I also hope...that if you are reading and have a question, that you will ask it (in the comment section). Because most likely it is a question that I have never asked, and one that I would love to explore before I leave.

Here's a piece of writing:

El Paso here we come. Stick my fingers through the fence. Wrap my mind around the arbitrary line that means too much. One inch, weighted down by vast implications. of life and death and racism. of war of greed. A manifestation of fear. One inch, encompassed by the Beech in the woods behind my house. Adios. Cross the border. Green square cap. Green square suit. Black, shiny gun. Black, shiny boots. Death. Power. Wealth. Welcome to 2,000 murders, fueled by us, by there, by the other side, by here, by up and down. Bienvenidos. Calles de Muerto. Gracias Mexico. Adios. Calle de Oro, on our way. Homeward bound.

Here is another:

Super sweeping streaks. A sunset over sand. Millions of tics and tocs, of giggles and groans, of bombs and blasts, of drop, drop, drop. A four leaf clover in the field. The type that absorbed my childhood free time; searching, screaming, kicking, running. For my very own four leaf clover. Silent. Screams of a bird. Power over land.
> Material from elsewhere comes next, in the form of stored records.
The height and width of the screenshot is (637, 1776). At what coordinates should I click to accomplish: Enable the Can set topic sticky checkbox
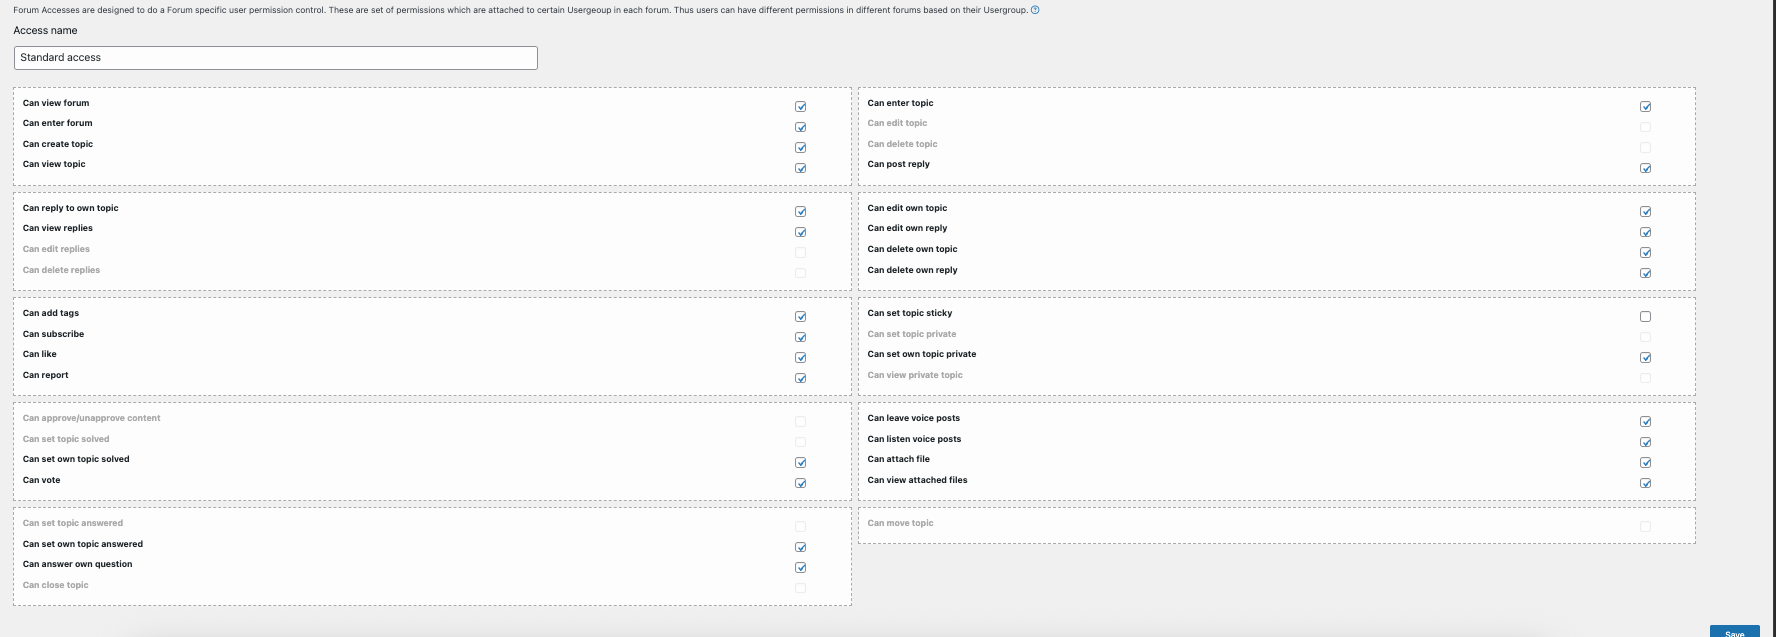(1645, 316)
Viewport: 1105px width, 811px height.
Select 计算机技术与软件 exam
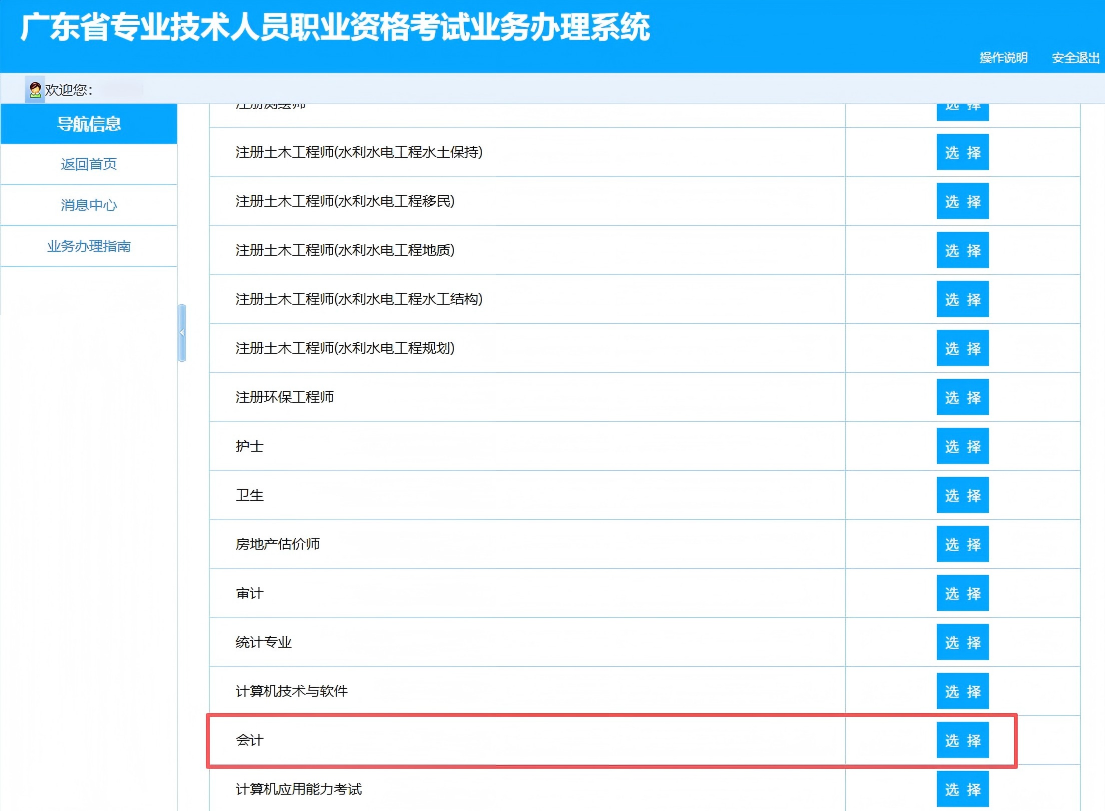(962, 691)
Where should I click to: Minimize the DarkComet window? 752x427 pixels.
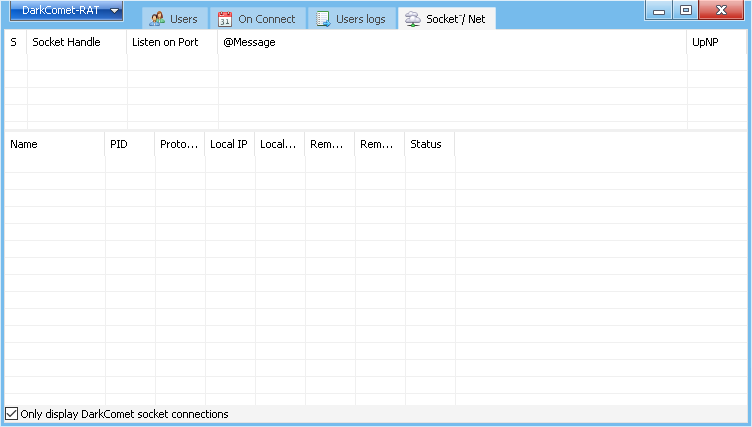[659, 10]
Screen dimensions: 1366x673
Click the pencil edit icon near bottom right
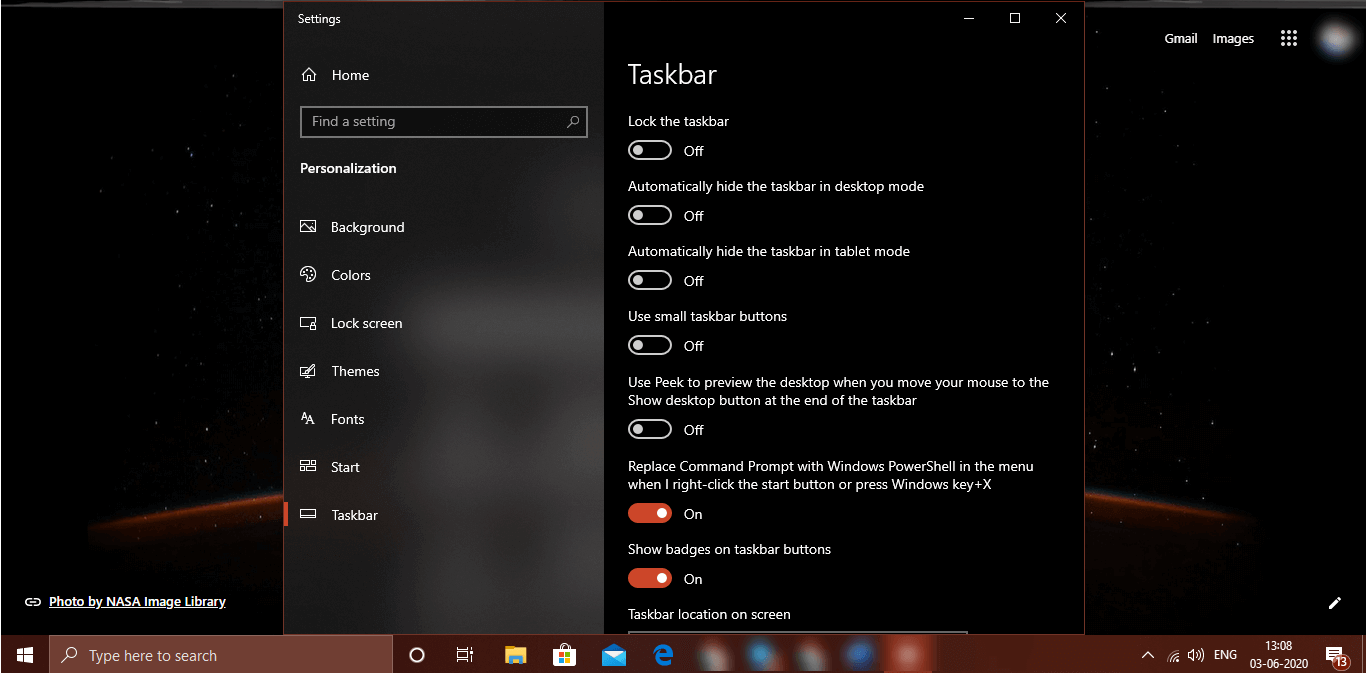pos(1334,602)
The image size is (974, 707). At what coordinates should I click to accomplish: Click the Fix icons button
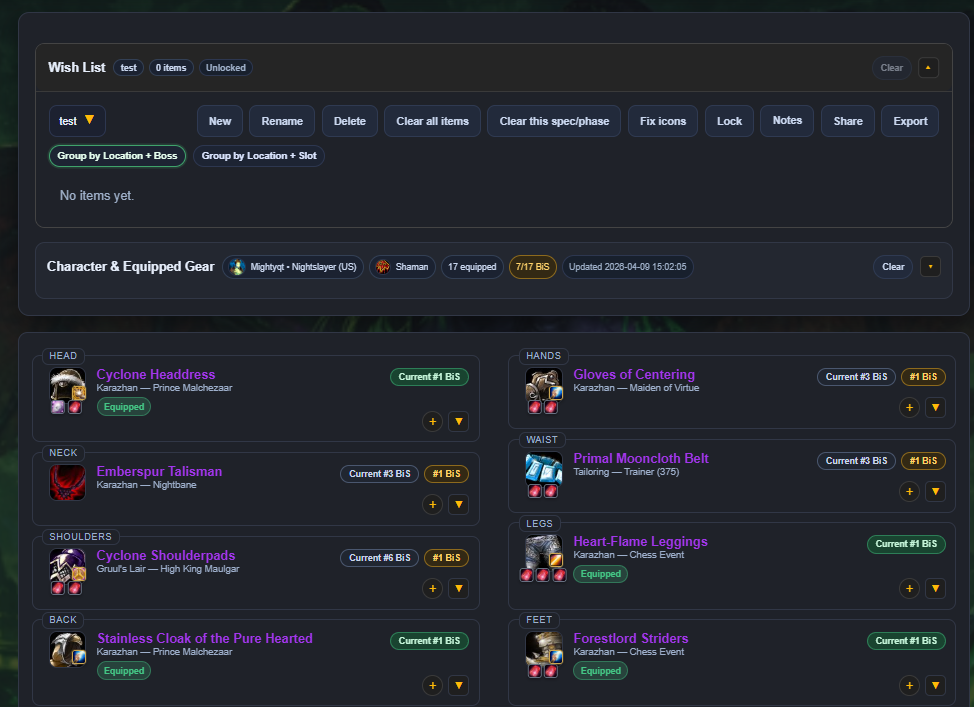click(x=662, y=120)
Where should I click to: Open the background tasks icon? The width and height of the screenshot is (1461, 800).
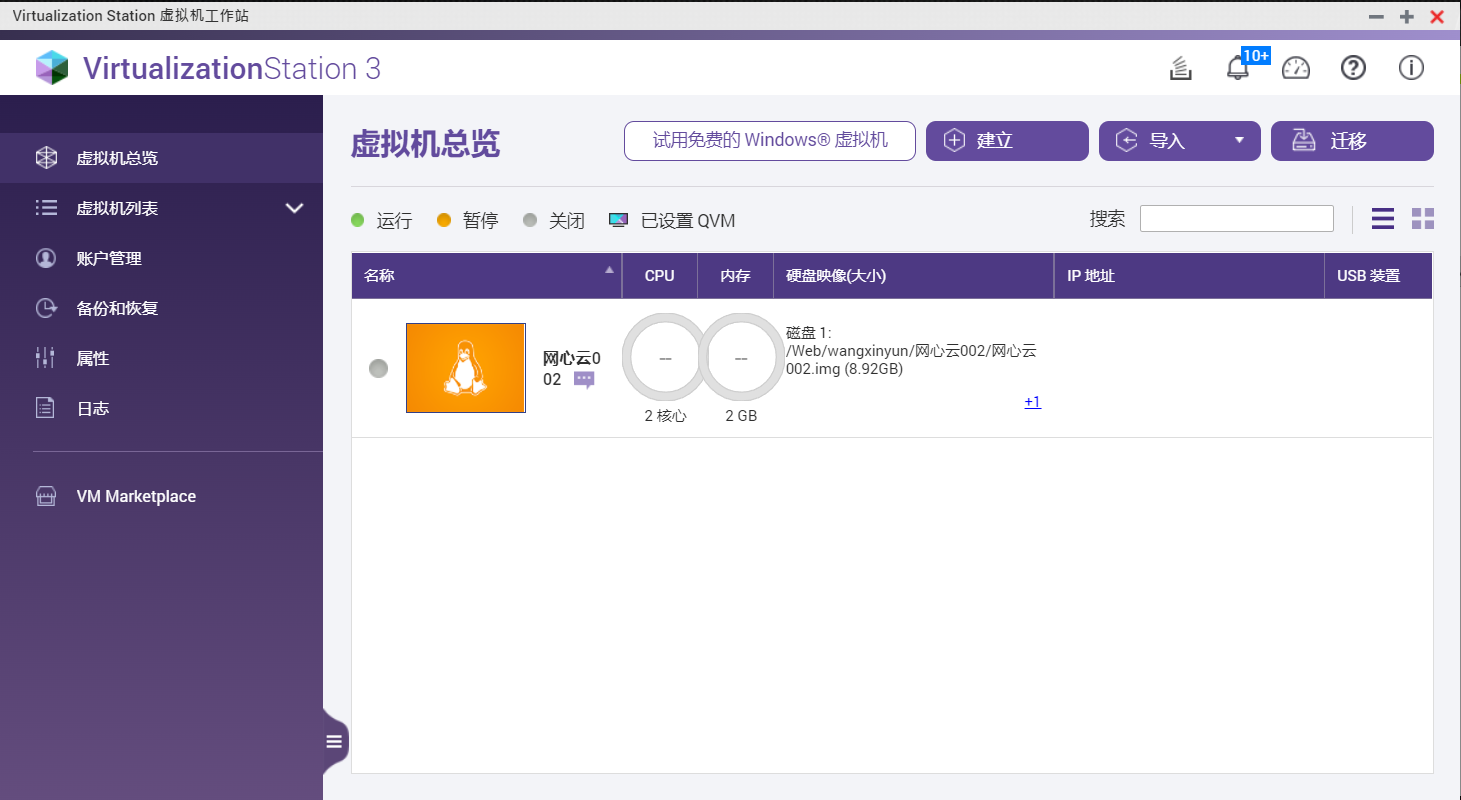point(1181,67)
The irony of human dominance punches me blind. the breeching bulge of the swelling contrasts the setting sun on sand. The clover blows in the wind. Gets damaged by the sun. cut by the scythe. resurfaces to stare me in the face. memorizing every bump, shade, and shape of one another. No clover in sight. Not a full entity. Waiting for the orange above to descend upon me. Warmth. Can't forget the clover. Can't remember the clover. How long will the cl(a tree falls)over last with four leaves and all. North. East. West. North.